You might be leaking your lease around the TrySetResult

In the original blog code, I had

tcs?.TrySetResult(payload.Lease());

If tcs is not null (via the "Elvis operator"), this allocates a lease and then invokes TrySetResult. However, TrySetResult can return false - meaning: it couldn't do that, because the underlying task was already completed in some other way (perhaps we added timeout code). The only time we should consider that we have successfully transferred ownership of the lease to the task is if it returns true. The real code fixes this, ensuring that it is disposed in all cases except where TrySetResult returns true.


What about incremental frame parsers?

In my discussion of handling the frame, I was using an approach that processed a frame either in it's entirety, or not at all. This is not the only option, and you can consume any amount of the frame that you want, as long as you write code to track the internal state. For example, if you are parsing http, you could parse the http headers into some container as long as you have at least one entire http header name/value pair (without requiring all the headers to start parsing). Similarly, you could consume some of the payload (perhaps writing what you have so far to disk). In both cases, you would simply need to Advance past the bit that you consider consumed, and update your own state object.

So yes, that is absolutely possible - even highly desirable in some cases. In some cases it is highly desirable not to start until you've got everything. Remember that parsing often means taking the data from a streamed representation, and pushing it into a model representation - you might actually need more memory for the model representation (especially if the source data is compressed or simply stored in a dense binary format). An advantage of incremental parsing is that when the last few bytes dribble in, you might already have done most of the parsing work - allowing you to overlap pre-processing the data with data receive - rather than "buffer, buffer, buffer; right - now start parsing it".

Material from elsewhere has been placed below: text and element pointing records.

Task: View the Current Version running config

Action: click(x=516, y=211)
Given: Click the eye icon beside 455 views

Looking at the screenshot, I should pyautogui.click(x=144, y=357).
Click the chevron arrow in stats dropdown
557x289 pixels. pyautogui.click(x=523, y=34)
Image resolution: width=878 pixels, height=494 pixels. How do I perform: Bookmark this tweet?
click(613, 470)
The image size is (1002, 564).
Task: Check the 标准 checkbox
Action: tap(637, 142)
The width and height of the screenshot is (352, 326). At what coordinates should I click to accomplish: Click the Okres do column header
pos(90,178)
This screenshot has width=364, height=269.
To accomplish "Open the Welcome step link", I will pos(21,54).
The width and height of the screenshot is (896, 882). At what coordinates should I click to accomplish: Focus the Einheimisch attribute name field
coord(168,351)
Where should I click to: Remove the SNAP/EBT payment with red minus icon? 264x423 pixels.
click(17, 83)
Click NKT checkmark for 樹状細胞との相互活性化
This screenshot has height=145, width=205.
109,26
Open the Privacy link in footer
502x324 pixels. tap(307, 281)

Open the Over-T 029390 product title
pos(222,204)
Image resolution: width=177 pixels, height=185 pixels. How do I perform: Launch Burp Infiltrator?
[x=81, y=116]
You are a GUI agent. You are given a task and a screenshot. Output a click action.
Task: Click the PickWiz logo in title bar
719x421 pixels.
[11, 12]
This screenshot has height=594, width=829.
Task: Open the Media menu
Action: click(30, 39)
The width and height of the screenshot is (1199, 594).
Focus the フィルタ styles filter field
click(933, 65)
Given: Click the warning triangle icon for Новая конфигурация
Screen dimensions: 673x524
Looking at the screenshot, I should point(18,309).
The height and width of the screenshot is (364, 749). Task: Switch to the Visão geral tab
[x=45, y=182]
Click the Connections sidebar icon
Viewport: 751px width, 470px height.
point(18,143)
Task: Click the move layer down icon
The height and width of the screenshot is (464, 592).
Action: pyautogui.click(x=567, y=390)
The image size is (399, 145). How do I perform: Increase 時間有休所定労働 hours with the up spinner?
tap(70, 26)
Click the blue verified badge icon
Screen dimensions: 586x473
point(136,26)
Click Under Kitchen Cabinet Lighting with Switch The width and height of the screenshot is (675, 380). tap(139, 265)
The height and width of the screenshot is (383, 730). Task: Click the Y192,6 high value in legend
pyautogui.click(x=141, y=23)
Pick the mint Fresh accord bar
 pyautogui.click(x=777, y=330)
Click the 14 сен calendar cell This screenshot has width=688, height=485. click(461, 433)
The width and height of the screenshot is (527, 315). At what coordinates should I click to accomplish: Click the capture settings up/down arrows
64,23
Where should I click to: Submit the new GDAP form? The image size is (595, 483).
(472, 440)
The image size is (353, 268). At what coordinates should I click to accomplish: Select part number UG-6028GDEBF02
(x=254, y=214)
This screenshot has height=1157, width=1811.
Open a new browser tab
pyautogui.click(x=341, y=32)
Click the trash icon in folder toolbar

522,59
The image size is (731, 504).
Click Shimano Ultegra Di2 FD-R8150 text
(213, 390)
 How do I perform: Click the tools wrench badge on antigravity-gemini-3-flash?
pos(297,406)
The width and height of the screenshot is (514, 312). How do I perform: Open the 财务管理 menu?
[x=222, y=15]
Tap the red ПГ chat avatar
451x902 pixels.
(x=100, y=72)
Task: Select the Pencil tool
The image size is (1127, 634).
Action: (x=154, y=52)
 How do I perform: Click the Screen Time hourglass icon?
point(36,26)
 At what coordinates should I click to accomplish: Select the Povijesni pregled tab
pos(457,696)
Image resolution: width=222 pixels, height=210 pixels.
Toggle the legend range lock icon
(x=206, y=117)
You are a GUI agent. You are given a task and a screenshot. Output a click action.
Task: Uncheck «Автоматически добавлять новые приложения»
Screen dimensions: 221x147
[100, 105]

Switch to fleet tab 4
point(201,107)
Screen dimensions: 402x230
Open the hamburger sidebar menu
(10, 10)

However, in the case I was discussing: the header was 8 bytes, so there's not much point trying to over-optimize; if we don't have an entire header now, we'll mostly likely have a complete header when the next packet arrives, or we'll never have an entire header. Likewise, because we want to hand the entire payload to the consumer as a single chunk, we need all the data. We could actually lease the target array as soon as we know the size, and start copying data into that buffer and releasing the source buffers. We're not actually gaining much by this - we're simply exchanging data in one buffer for the same amount of data in another buffer; but we're actually exposing ourselves to an attack vector: a malicious (or buggy) client can sent a message-header that claims to be sending a large amount of data (maybe 1GiB), then just ... keeps the socket open and doesn't send anything more. In this scenario, the client has sent almost nothing (maybe just 8 bytes!), but they've chewed up a lot of server memory. Now imagine they do this from 10, 100, or 1000 parallel connections - and you can see how they've achieved disproportionate harm to our server, for almost zero cost at the client. There are two pragmatic fixes for this:

  • Put an upper limit on the message size, and put an upper limit on the connections from a single endpoint
  • Make the client pay their dues: if they claim to be sending a large message (which may indeed have legitimate uses): don't lease any expensive resources until they've actually sent that much (which is what the code as-implemented achieves)

Emphasis: your choice of frame parsing strategy is entirely contextual, and you can play with other implementations.


So; that's the amendments. I hope they are useful. A huge "thanks" to the people who are keeping me honest here, including Shane GrĂ¼ling, David Fowler, and Nick Craver.